Many things are too small to be seen by the naked eye. And some are even too small to be seen through a conventional microscope.

But a super resolution fluorescence microscope is no ordinary microscope. A team at the University of New South Wales led by Associate Professor Katharina Gaus and PhD candidate David Williamson have used the only super resolution fluorescence microscope of its kind in Australia to reveal a crucial feature that enables T cells to function.

T cells, the soldiers of the immune system, need to be switched on in order to perform their protective role. The long-standing question has been: how?

Gaus and her team honed in on the particular molecular switch that spurs T cells into action. That molecule is the adaptor protein, Lat. However, how Lat triggered the required signalling was a mystery.

Using the microscope, they found that the signalling wasn’t operating through Lat on the surface of the T cells, as originally suspected, but that when T cell antigen receptors were triggered, it resulted in the recruitment of Lat from vesicles within the cell, which act as the signalling transporters.

"Previously it was thought that T-cell signalling was initiated at the cell surface in molecular clusters that formed around the activated receptor," said Gaus. "In fact, what happens is that small membrane-enclosed sacks called vesicles inside the cell travel to the receptor, pick up the signal and then leave again."

Dr Gaus said the discovery explained how the immune response could occur so quickly. "There is this rolling amplification. The signalling station is like a docking port or an airport with vesicles like planes landing and taking off. The process allows a few receptors to activate a cell and then trigger the entire immune response," she said.

Such a discovery wouldn’t have been possible using conventional microscopes – it took the light defying power of the super resolution fluorescence microscope to hone in on the fine detail of how the individual proteins interact.

"Previously you could see T cells under a microscope but you couldn't see what their individual molecules were doing," Dr Gaus said. Using the new microscope the scientists were able to image molecules as small as 10 nanometres.

PhD candidate David Williamson, whose research formed the basis of the paper, said the discovery showed what could be achieved with the new generation of super-resolution fluorescence microscopes.

"In conventional microscopy, all the target molecules are lit up at once and individual molecules become lost amongst their neighbours – it's like trying to follow a conversation in a crowd where everyone is talking at once.

"With our microscope we can make the target molecules light up one at a time and precisely determine their location while their neighbours remain dark. This 'role call' of all the target molecules means we can then build a 'super resolution' image of the sample," he said.

The next step was to pinpoint other key proteins to get a complete picture of T-cell activity and to extend the microscope to capture 3-D images with the same unprecedented resolution.
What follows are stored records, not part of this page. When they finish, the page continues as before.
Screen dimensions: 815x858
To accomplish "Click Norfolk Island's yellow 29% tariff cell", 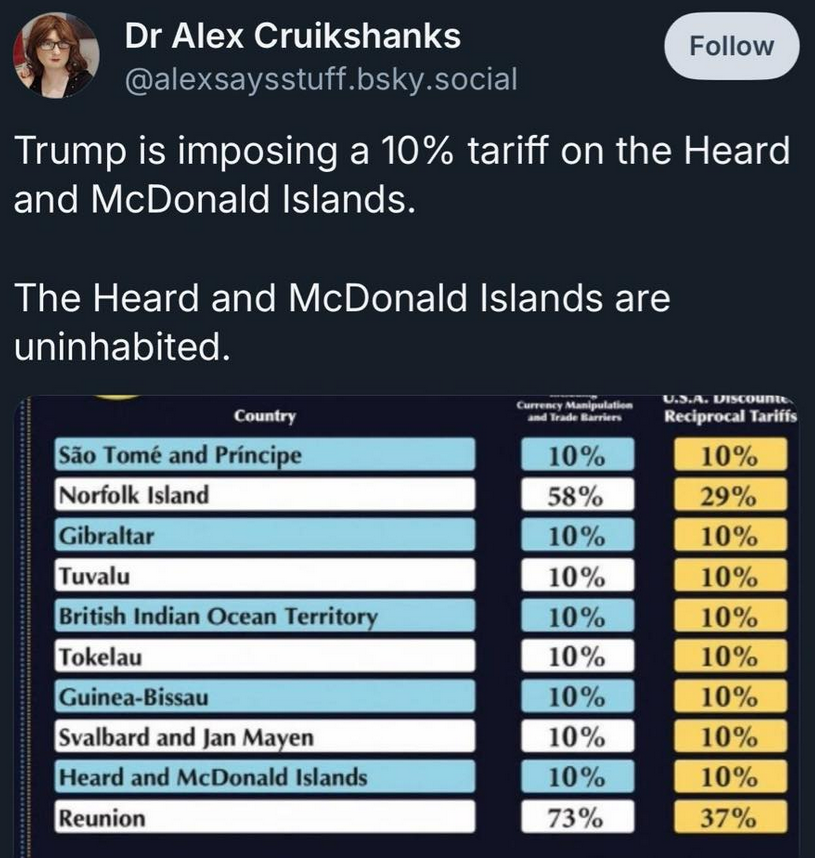I will [728, 496].
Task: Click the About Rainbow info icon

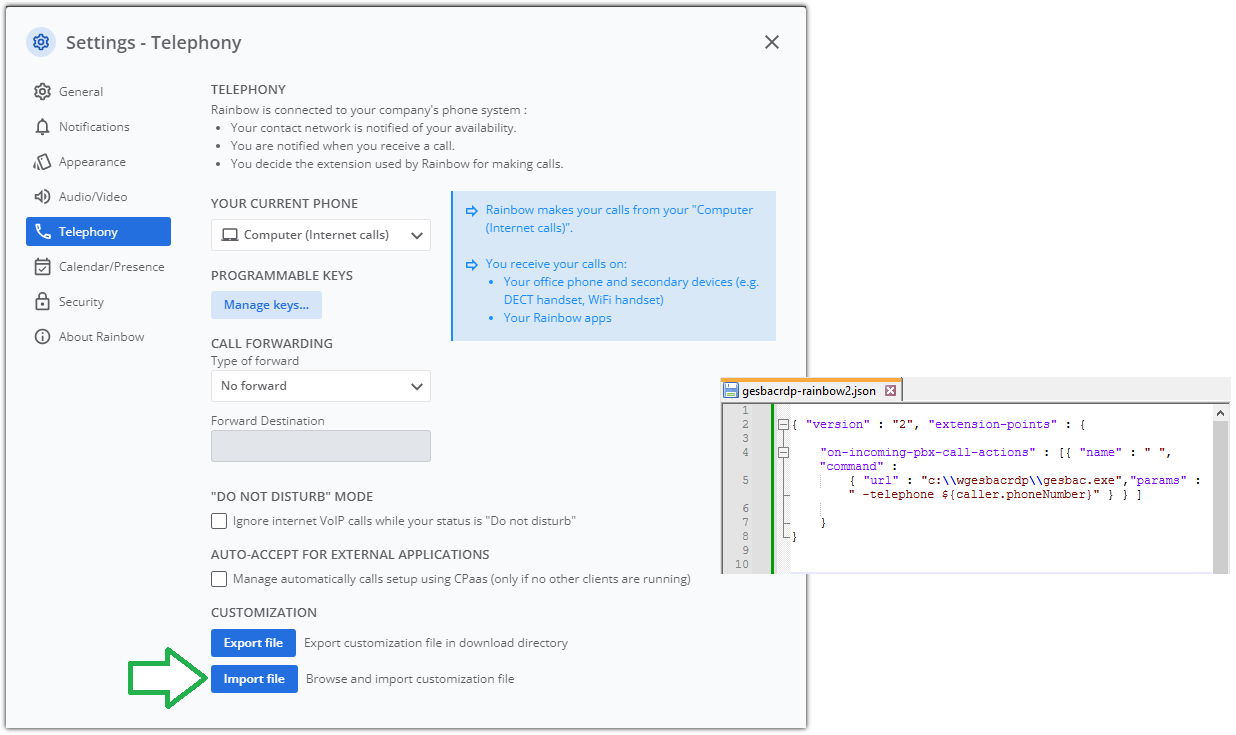Action: pos(42,337)
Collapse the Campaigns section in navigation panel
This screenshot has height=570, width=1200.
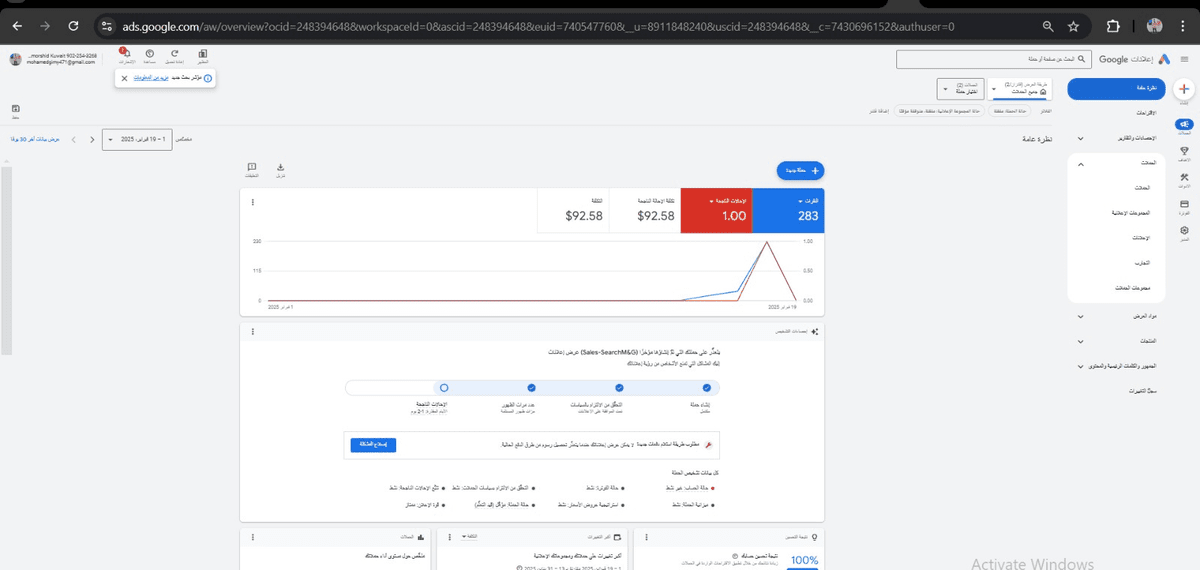coord(1080,163)

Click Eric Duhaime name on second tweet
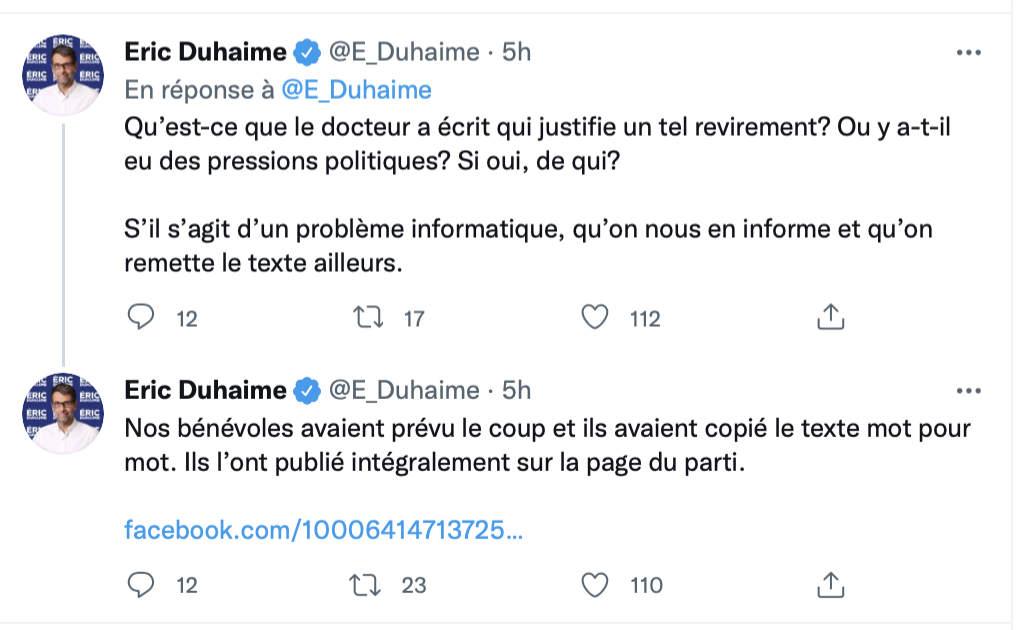coord(206,390)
"Being able to see the behaviour and function of individual molecules in a live cell is the equivalent of seeing atoms for the first time. It could change the whole concept of molecular and cell biology," Mr Williamson said.

The microscope used by the UNSW team is a Zeiss Elyra, and is one of only five in the world. It was purchased recently using funding from an ARC Linkage Infrastructure, Equipment and Facilities (LIEF) grant.

The Elyra is a laser wide field illumination TIRF system. The system is optimised for new super-resolution techniques such as photo-activated localisation microscopy (PALM) and stochastic optical reconstruction microscopy (STORM). These techniques achieve a significant improvement of the classic resolution limit of 200 nm to 5 -10 nm resolution in x-y direction.

The system has four powerful laser lines including a 405 nm laser, a 489 nm solid state laser, a 516 nm solid state laser and a 635 nm solid state laser. Single molecules are detected with a back-illuminated EMCCD camera (Andor iXon DU-897) with a pixel size of 16 µm and a chip size of 512 x 512 pixels.

Other research team members were physicist Dr Dylan Owen, cell biologists Dr Jérémie Rossy and Dr Astrid Magenau, from the Centre for Vascular Research, and Professor Justin Gooding and Matthias Wehrmann, from UNSW’s School of Chemistry and the Australian Centre for Nanomedicine.

The research was supported by funding from the National Health and Medical Research Council, Australian Research Council and Human Frontier Science Program.

The paper was published today in the journal Nature Immunology.